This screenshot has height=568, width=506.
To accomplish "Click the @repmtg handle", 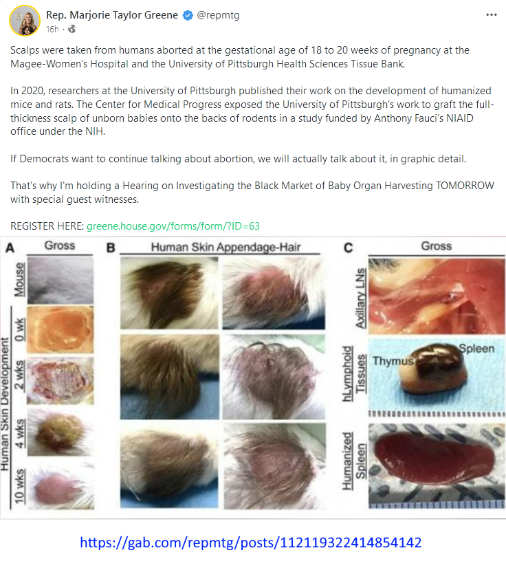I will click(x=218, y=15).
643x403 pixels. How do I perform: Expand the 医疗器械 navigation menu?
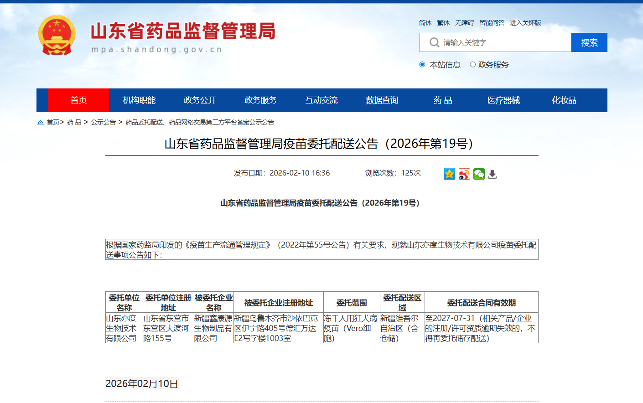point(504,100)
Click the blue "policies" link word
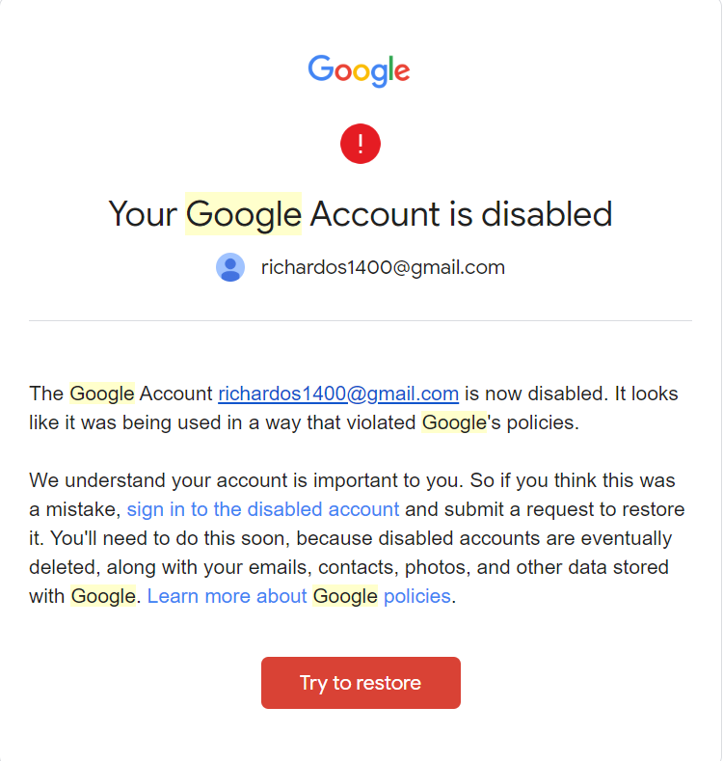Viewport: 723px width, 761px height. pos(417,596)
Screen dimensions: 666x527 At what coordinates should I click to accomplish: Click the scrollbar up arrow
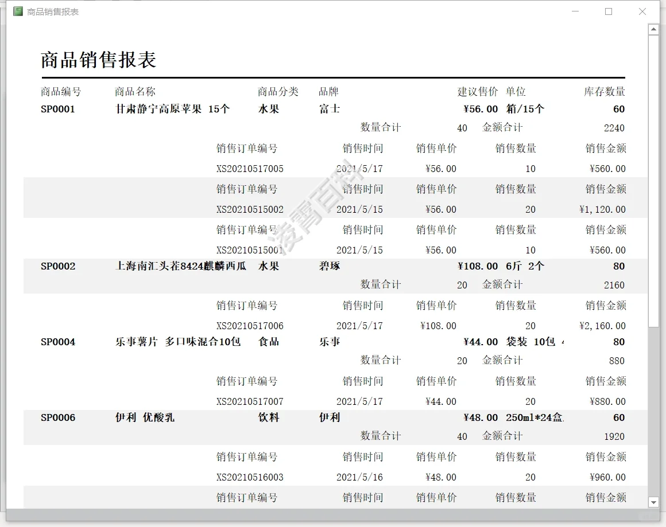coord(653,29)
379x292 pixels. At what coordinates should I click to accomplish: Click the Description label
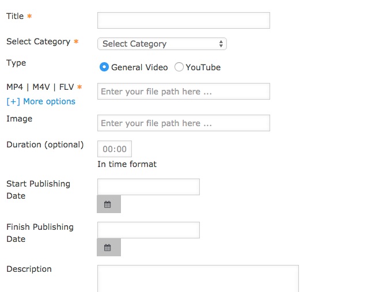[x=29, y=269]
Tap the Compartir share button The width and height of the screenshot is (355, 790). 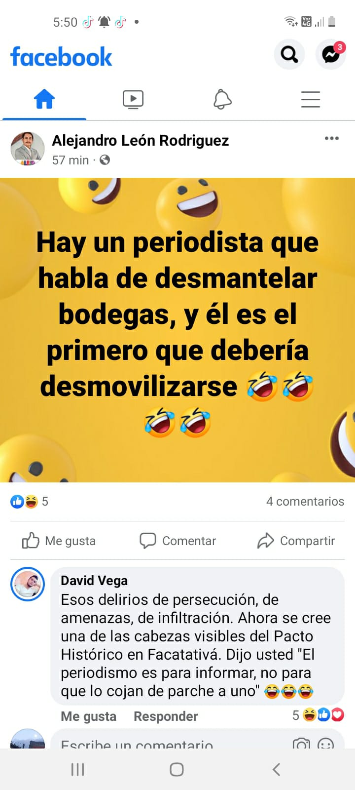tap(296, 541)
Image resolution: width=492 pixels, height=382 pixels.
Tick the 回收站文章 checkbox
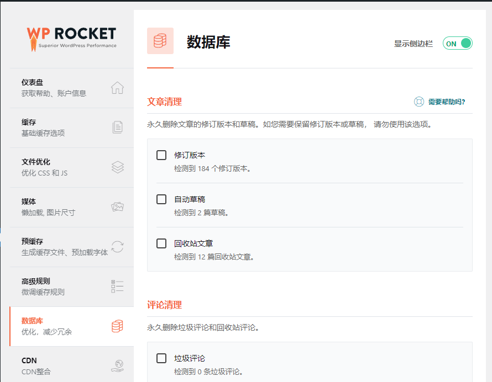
::::
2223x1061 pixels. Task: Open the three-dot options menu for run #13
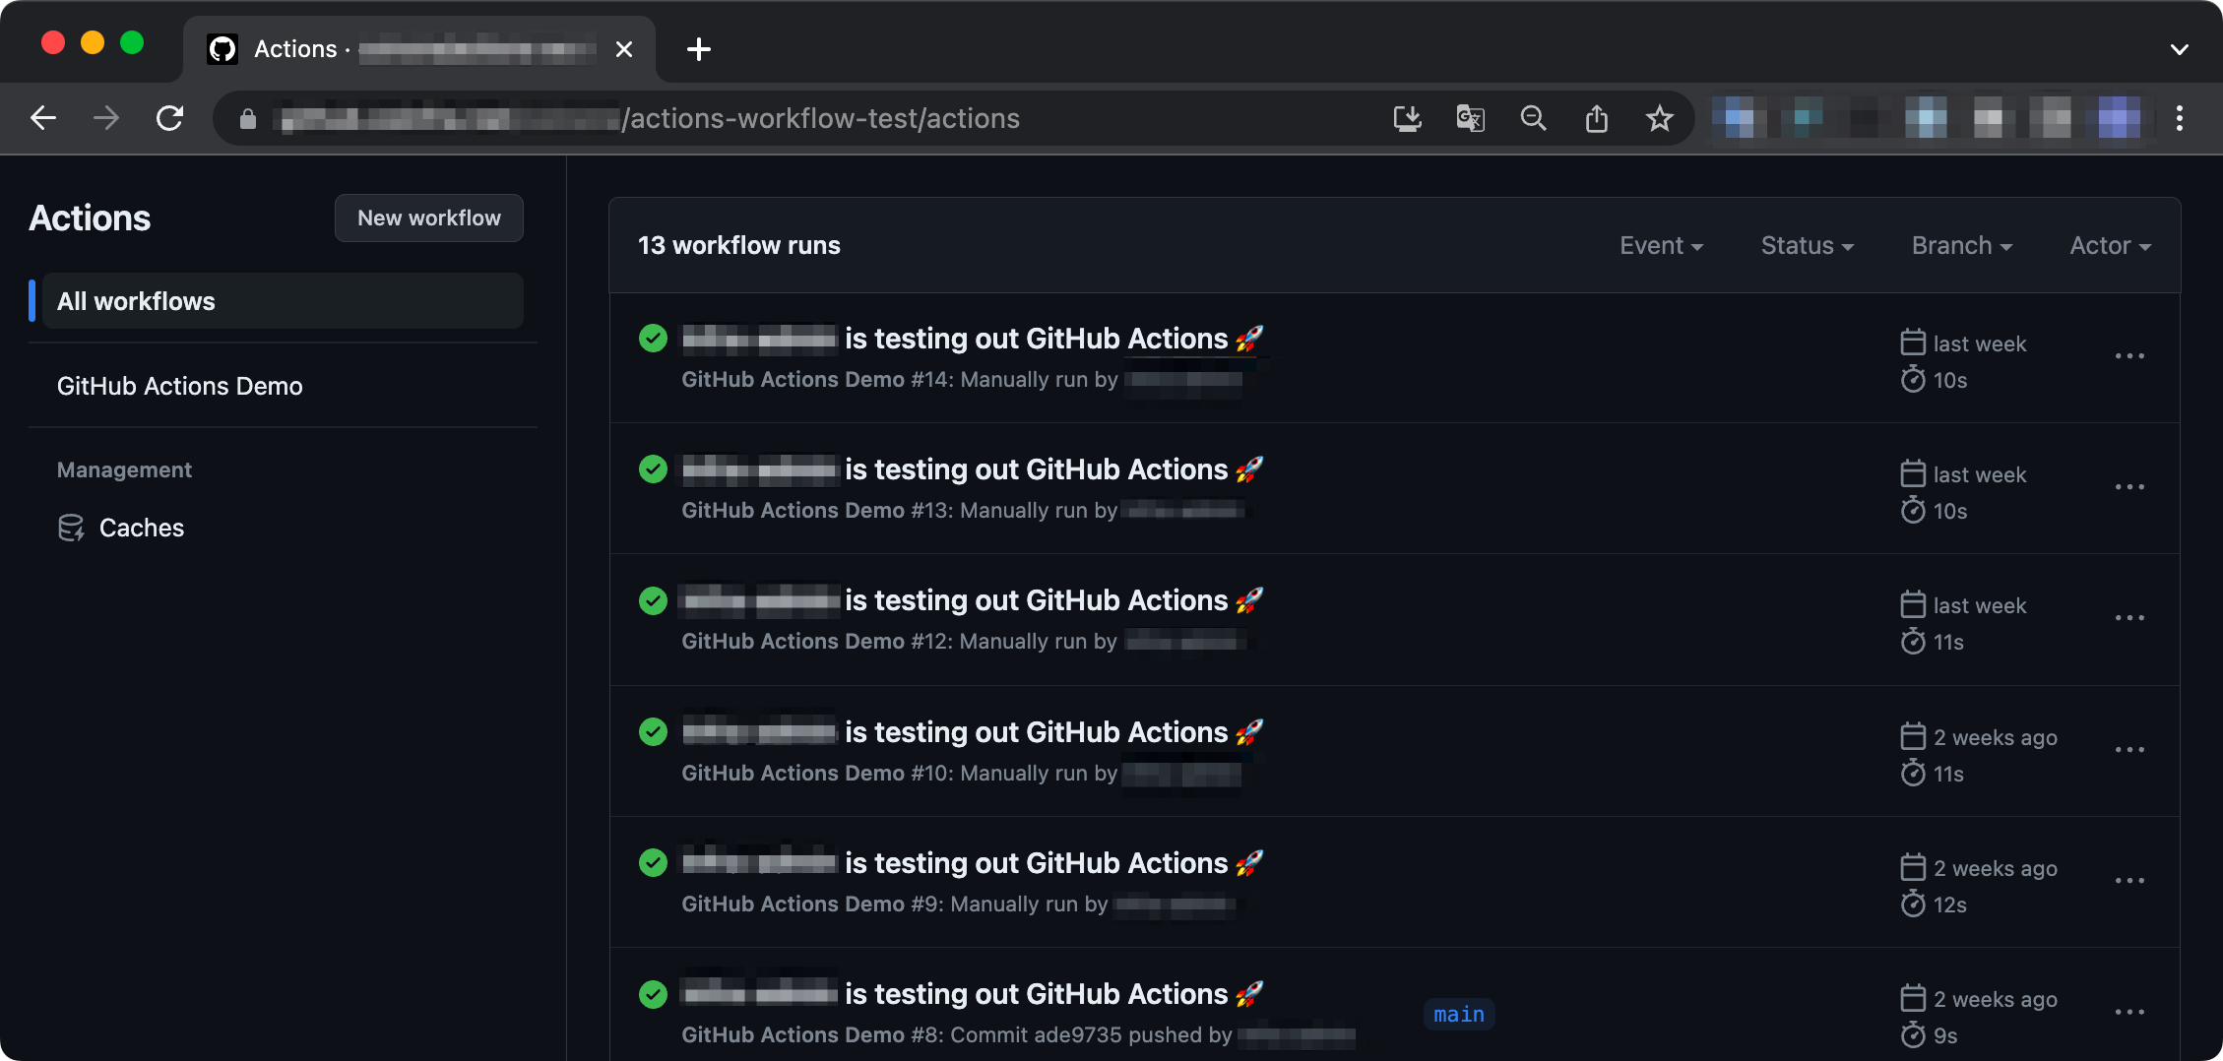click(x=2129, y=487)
::::
### Problem to solve
Your answer should consist of the lines from the line with "Image resolution: width=492" to the line with "Tick the 回收站文章 checkbox" above, repeated exactly, both ends included.

### Completed exercise
Image resolution: width=492 pixels, height=382 pixels.
Tick the 回收站文章 checkbox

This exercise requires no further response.